Alaska history filled with law and order on high seas

This 1907 photograph shows a little cub, carried as a pet on board the U.S. Revenue Cutter Bear, after he climbed up the ship’s rigging. The little guy appears to have a line tethered to the deck.
This 1907 photograph shows a little cub, carried as a pet on board the U.S. Revenue Cutter Bear, after he climbed up the ship’s rigging. The little guy appears to have a line tethered to the deck.

A “floating court” of sorts evolved when justice was meted out from the decks of revenue cutters beginning in the late 1880s. And Capt. Michael A. Healy, commander in the U.S. Revenue Marine (precursor to the U.S. Coast Guard), became the first revenue cutter commander to make regular patrols into the harsh Arctic waters.
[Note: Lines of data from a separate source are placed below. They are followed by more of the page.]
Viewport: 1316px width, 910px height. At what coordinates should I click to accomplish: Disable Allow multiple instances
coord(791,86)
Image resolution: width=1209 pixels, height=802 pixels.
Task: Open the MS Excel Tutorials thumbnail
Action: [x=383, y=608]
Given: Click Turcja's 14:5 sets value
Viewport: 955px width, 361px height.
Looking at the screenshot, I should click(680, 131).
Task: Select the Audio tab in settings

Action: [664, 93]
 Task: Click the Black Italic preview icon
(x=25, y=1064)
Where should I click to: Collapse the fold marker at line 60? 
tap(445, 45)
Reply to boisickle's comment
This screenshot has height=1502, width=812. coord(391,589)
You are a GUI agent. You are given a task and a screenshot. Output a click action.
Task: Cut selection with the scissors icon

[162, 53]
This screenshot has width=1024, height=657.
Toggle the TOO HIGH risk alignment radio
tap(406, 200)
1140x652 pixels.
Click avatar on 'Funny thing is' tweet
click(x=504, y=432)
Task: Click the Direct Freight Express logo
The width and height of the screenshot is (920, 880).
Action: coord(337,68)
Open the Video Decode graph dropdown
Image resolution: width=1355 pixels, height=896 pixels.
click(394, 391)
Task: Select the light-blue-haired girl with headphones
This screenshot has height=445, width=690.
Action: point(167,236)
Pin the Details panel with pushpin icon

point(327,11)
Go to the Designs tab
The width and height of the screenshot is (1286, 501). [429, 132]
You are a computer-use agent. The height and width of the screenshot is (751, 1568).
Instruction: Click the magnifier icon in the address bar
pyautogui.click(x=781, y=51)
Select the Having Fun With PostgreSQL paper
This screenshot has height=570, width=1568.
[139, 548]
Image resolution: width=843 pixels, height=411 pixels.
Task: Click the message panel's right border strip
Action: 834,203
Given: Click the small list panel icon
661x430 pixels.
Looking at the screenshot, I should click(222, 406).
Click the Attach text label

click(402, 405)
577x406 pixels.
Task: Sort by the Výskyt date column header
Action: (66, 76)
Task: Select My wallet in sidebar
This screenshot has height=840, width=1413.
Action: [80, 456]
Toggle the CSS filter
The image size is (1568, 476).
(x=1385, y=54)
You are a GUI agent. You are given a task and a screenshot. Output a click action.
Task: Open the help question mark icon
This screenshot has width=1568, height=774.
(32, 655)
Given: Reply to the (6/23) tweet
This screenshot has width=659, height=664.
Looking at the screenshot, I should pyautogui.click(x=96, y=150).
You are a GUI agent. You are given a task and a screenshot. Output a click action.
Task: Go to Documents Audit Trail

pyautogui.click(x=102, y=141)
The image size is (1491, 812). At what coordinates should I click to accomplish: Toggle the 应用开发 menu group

He was about the only source of law in a lawless land and transported criminals on board the cutter Bear from remote Alaska communities to Sitka for trial.

Healy began his 49-year sea career in 1854 at age 15 when he signed on as a cabin boy aboard the American East Indian Clipper Jumna bound for Asia.

The son of a Georgia plantation owner and an African slave from Mali, Healy quickly became an expert seaman. He requested and was granted a commission as a third lieutenant in the U. S. Revenue Marine from President Abraham Lincoln during the Civil War.

After serving successfully on several cutters in the East, Healy began his lengthy service in Alaska waters in 1875 as the second officer on the cutter Rush. He was given command of the revenue cutter Chandler in 1877. Promoted to captain in March 1883, he then was given command of the cutter Thomas Corwin in 1884. Finally, in 1886, he became commanding officer of the cutter Bear, taking her into Alaska waters for the first time. Here Healy remained until 1895.

He became a legend enforcing federal law along Alaska’s 20,000-mile coastline. In addition to befriending missionaries and scientists, he rescued whalers, Natives, shipwrecked sailors and destitute miners, according to the U.S. Coast Guard.

The captain often drove himself and his crew beyond the call of duty, as in 1888, when the Alaska whaling fleet was anchored behind the bar at Point Barrow to ride out a southwest gale. The wind veered to the north, and huge waves broke over the bar. Four ships broke apart and sank, tossing the ships’ crews into the icy waters. Healy and the Bear’s crew saved 160 whalers, Coast Guard records show.

Healy also assisted in serving the humanitarian needs and welfare of Native Alaskans through the introduction of reindeer to Alaska in order to replace the declining whale and seal populations, which were among the Natives’ primary food sources.

While serving as second-in-command of the Thomas Corwin as it searched for the lost exploration ship Jeanette along the Siberian coast in 1881, he noticed that the Chukchi people were able to sustain themselves by raising reindeer. In 1890, Healy used that knowledge to work with Dr. Sheldon Jackson and famous naturalist John Muir to import reindeer to Alaska.

At his own expense, Healy transported 16 reindeer from the Natives of the Siberian Coast to the Seward Peninsula. In 1892, another 171 reindeer were added to the herd and Teller Reindeer Station was established. More reindeer followed. These selfless acts and humanitarian efforts helped Natives continue their subsistence ways and probably saved many lives.

The captain was sidelined for a few years following a controversial court-martial conviction for “tricing” some of his crew, although the practice of lashing up deckhands with arms behind their backs and toes just touching the deck was legal punishment at the time.

Healy was given command of the cutter McCulloch in 1900 when the gold rush called for more cutters. He then spent his last two years of service on Alaska waters aboard the cutter Thetis and retired in 1904 at the mandatory retirement age of 64. He died the next year.

For his service to his country, the Alaska Native people and to their way of life, Healy was honored by Congress, the whaling industry, missionary groups and civic organizations on both the Atlantic and Pacific coasts. He earned the nickname “Hell Roaring Mike” for his forceful leadership and determination to succeed in all missions, whether military or humanitarian, and some say for his actions when under the influence of alcohol.

12 comments on “Alaska history filled with law and order on high seas

  1. What an interesting piece of Alaska history. So young to start and then hand bumps, but appears to have been for the good of all.

    • Children grew up fast and started working early back in the day, Marjory. I can’t imagine my son heading out on a career as a seaman so young!

  2. I spent my childhood and schooling in Kenai and regret we weren’t taught more fascinating Alaska history. You’re doing a great service with your books. They’re an education!